If you use FR-FUSE in your research, please use the following BibTeX entry.
@inproceedings{Ciotola2021,
author={Ciotola, Matteo and Ragosta, Mario and Poggi, Giovanni and Scarpa, Giuseppe},
booktitle={2021 IEEE International Geoscience and Remote Sensing Symposium IGARSS},
title={A Full-Resolution Training Framework for Sentinel-2 Image Fusion},
year={2021},
volume={},
number={},
pages={1260-1263},
doi={10.1109/IGARSS47720.2021.9553199}
}
Copyright (c) 2021 Image Processing Research Group of University Federico II of Naples ('GRIP-UNINA'). All rights reserved. This software should be used, reproduced and modified only for informational and nonprofit purposes.

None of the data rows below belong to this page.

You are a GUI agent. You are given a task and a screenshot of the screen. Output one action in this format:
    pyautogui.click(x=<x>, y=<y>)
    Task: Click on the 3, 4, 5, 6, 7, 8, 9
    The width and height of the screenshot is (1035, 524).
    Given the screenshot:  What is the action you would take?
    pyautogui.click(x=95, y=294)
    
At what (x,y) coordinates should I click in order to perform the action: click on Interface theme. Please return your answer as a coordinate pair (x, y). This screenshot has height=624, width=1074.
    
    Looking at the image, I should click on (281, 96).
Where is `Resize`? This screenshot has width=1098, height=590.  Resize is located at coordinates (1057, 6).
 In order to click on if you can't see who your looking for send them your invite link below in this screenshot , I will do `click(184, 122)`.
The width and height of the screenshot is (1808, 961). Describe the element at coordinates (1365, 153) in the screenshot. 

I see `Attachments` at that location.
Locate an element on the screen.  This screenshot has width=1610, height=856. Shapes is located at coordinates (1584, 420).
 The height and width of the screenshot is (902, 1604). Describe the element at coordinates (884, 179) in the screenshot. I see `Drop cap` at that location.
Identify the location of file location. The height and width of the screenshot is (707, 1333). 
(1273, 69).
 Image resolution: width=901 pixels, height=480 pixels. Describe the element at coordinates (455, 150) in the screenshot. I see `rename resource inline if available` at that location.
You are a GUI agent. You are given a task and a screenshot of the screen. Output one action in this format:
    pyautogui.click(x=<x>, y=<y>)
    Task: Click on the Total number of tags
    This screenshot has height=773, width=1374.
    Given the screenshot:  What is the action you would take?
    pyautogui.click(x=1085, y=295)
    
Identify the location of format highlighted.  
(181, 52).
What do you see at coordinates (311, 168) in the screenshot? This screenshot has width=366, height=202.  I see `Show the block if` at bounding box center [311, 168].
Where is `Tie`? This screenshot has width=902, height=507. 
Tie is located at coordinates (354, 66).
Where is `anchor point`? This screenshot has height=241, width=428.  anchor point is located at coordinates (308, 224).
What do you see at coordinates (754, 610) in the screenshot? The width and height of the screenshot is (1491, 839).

By downloading and/or using any of these files, you implicitly agree to all the
terms of the license, as specified in the document LICENSE
(included in this package)
All the functions and scripts were tested on Windows and Ubuntu O.S., with these constraints:
- Python 3.10.10
- PyTorch 2.0.0
- Cuda 11.7 or 11.8 (For GPU acceleration).
the operation is not guaranteed with other configurations.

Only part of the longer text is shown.